Set task. Copy out the records starting at the line that contains "You are a computer-use agent. Viewport: 859px" and ending after the line that contains "Instruction: Click the", with each line reproduced unchanged.

Provided records.
^^^^^^^^

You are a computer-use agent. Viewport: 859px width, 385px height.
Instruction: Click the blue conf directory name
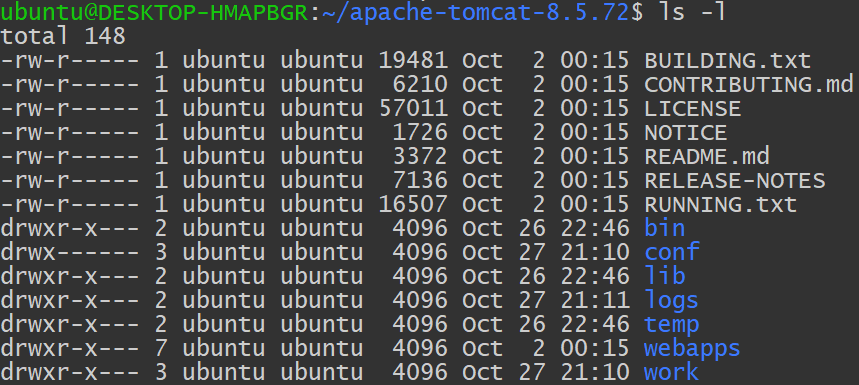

^^^^^^^^

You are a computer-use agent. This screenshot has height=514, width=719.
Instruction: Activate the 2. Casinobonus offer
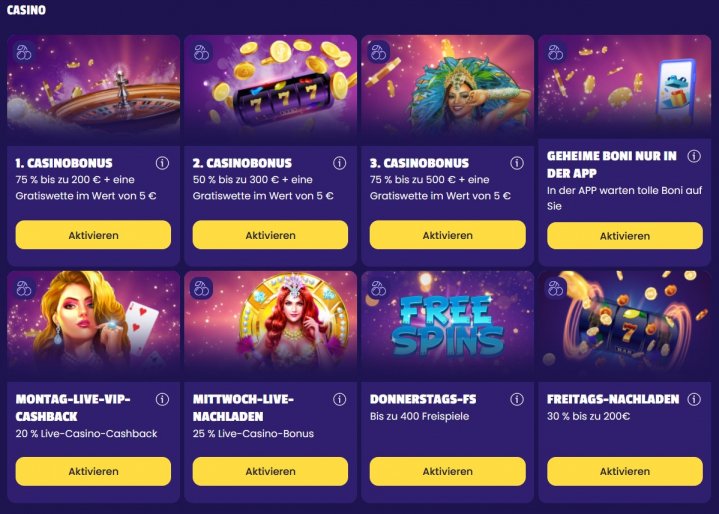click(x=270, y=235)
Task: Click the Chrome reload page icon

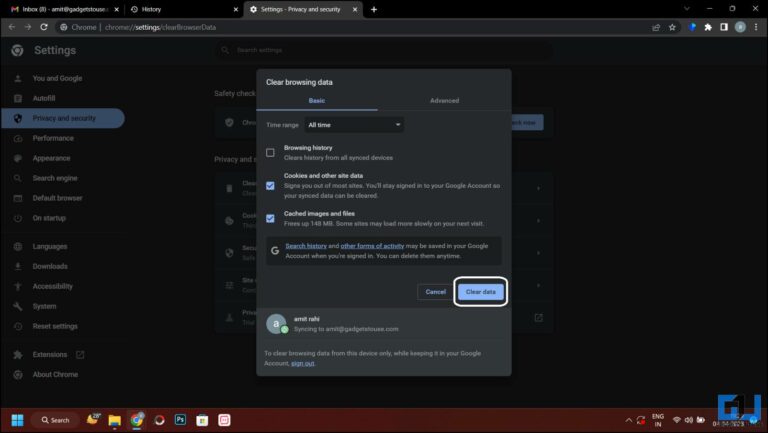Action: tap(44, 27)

^^^^^^^^

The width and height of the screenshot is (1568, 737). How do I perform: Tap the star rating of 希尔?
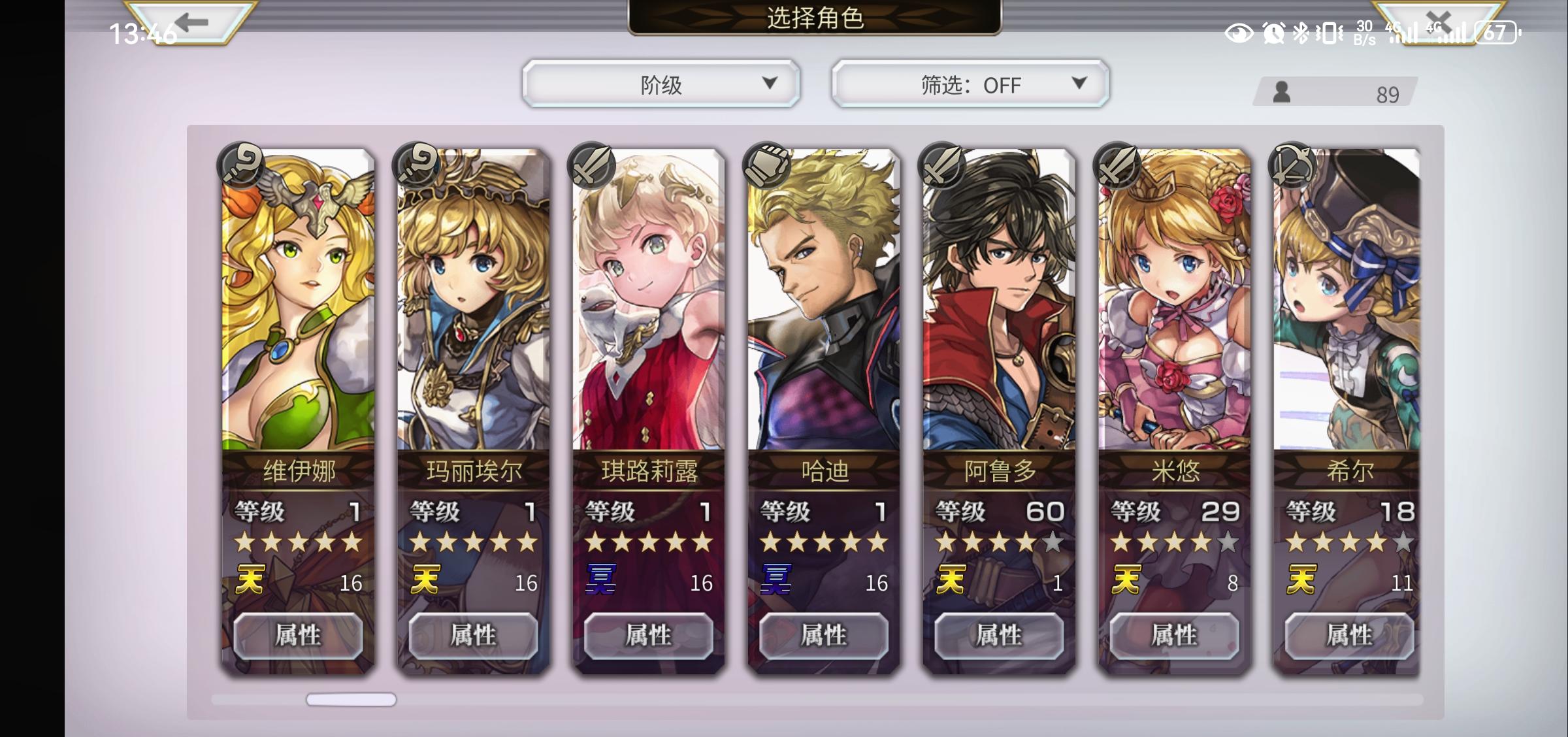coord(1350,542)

^^^^^^^^

Exercise response.
You are a computer-use agent. Viewport: 859px width, 385px height.
Instruction: Click the blue conf directory name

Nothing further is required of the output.